The existence of a protocol does not necessarily ensure that actual practice adheres to the stated policy. The next stages of TRACK will identify organisational and clinical determinants of effective and poor transition by evaluating the process of transition using a case note survey and a parallel organisational diagnostic analysis within and between health and social care agencies. Detailed case studies will then explore service users', carers' and mental health professionals' views on transition. Comparison of these findings should help answer some of the questions raised by this paper: What are the reasons for discrepancies between potential and actual transitions? Who stays in CAMHS beyond the transition boundary and why? Do variations in protocol-sharing units leave gaps, i.e. CAMHS/AMHS interfaces that are not covered by agreed protocols, or are they a result of trying to cover gaps? Can CAMHS and AMHS develop shared, common criteria for identifying those who need careful transition planning and a successful transfer of care?

Conclusion

There are several important clinical, organisational and policy-related reasons to ensure that adolescents with ongoing mental health needs experience a successful transition of care into adult mental health services. Government policy in England and Wales explicitly requires services to develop and implement transition policies between child and adult mental health services.

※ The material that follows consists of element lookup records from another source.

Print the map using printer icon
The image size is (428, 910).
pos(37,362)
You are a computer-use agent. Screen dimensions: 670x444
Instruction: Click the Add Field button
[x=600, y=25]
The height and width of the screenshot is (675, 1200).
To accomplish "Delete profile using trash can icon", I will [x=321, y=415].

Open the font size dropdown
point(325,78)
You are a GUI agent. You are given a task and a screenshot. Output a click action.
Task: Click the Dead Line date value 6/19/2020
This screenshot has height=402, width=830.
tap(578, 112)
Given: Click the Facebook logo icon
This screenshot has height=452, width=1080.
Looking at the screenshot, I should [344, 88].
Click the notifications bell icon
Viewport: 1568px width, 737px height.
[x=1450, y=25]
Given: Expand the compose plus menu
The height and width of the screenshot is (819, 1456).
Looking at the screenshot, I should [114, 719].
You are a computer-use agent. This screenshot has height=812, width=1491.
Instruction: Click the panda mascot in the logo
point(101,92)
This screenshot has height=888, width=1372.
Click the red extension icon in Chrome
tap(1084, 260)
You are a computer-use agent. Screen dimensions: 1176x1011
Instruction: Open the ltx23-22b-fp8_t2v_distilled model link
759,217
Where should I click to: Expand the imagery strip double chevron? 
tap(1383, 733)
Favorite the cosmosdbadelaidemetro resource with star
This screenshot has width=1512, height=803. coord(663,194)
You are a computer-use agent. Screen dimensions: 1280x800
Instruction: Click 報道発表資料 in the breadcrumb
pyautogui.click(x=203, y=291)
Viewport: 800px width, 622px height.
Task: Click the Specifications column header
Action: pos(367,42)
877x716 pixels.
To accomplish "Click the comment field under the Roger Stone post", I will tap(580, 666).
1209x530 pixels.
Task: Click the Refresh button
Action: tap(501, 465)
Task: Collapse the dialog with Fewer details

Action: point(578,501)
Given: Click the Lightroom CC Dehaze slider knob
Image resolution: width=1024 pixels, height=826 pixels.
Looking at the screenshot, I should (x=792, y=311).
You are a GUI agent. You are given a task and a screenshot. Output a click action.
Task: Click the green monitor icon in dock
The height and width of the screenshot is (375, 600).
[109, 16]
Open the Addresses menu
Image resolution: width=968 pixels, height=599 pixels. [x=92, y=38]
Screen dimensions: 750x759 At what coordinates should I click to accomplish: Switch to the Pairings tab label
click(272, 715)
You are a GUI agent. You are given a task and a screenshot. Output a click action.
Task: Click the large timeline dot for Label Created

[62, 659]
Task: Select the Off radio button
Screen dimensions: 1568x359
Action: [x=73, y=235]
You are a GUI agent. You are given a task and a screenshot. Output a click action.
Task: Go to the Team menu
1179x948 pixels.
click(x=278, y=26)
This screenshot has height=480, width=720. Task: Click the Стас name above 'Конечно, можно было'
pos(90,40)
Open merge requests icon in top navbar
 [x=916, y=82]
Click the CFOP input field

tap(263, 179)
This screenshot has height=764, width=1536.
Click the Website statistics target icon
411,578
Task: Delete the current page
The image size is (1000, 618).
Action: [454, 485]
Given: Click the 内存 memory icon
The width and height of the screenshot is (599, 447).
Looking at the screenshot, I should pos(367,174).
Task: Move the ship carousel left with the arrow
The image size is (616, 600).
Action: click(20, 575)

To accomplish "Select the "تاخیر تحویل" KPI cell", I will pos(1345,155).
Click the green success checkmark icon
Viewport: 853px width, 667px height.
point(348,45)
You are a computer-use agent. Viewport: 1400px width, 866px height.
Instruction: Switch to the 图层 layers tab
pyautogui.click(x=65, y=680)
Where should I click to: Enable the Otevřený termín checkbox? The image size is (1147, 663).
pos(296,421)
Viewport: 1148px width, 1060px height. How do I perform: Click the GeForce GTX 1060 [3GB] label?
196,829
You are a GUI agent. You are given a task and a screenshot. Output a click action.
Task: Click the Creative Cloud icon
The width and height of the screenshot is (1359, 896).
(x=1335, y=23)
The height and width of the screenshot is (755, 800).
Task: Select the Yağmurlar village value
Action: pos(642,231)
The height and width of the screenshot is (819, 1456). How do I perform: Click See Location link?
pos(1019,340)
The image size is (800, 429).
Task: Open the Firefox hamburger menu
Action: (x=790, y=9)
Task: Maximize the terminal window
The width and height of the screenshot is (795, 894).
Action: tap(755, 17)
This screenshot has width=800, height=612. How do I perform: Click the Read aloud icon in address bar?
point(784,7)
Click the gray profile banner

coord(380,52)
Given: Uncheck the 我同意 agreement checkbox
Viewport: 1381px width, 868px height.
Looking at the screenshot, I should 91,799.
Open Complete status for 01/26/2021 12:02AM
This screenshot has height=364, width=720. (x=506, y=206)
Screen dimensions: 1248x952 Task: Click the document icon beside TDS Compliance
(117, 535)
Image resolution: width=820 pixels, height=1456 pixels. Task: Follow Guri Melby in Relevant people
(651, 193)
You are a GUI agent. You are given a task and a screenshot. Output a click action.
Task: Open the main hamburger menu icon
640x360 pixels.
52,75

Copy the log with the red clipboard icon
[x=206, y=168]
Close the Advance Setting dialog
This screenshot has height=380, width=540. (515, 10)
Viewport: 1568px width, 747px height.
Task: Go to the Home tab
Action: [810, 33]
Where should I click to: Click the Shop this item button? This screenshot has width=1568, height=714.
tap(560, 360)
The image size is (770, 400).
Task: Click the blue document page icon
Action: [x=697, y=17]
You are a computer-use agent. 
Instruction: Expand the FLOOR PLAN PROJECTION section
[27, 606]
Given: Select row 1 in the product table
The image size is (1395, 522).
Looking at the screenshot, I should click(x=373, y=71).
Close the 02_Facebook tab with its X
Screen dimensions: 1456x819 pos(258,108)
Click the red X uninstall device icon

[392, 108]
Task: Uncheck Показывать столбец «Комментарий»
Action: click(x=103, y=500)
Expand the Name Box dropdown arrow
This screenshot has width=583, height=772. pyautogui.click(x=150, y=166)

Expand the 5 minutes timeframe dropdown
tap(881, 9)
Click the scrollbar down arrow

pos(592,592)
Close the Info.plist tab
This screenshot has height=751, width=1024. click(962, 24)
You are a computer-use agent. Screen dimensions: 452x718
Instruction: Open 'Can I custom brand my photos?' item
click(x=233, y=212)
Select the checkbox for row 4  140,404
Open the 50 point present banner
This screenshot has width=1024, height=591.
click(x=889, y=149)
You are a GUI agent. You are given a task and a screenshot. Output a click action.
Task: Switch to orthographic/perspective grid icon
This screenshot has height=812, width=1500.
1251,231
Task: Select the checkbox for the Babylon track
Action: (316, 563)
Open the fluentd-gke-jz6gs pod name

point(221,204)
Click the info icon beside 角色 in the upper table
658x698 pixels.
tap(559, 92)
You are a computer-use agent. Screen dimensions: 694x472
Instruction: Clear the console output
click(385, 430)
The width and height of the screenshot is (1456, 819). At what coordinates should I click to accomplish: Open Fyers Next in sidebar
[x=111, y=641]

Our study shows that by April 2005, there were 13 transition protocols in operation in Greater London. Not all protocols meet all requirements set by the national policy. Variation in protocol-sharing organisational units and transition process suggest that practice may vary. There appears to be discontinuity of care provision for some patients who 'graduate' from CAMHS services but are not accepted by adult services. The health and social care needs and outcomes of this group, who slip through the care net, must become an area of urgent priority.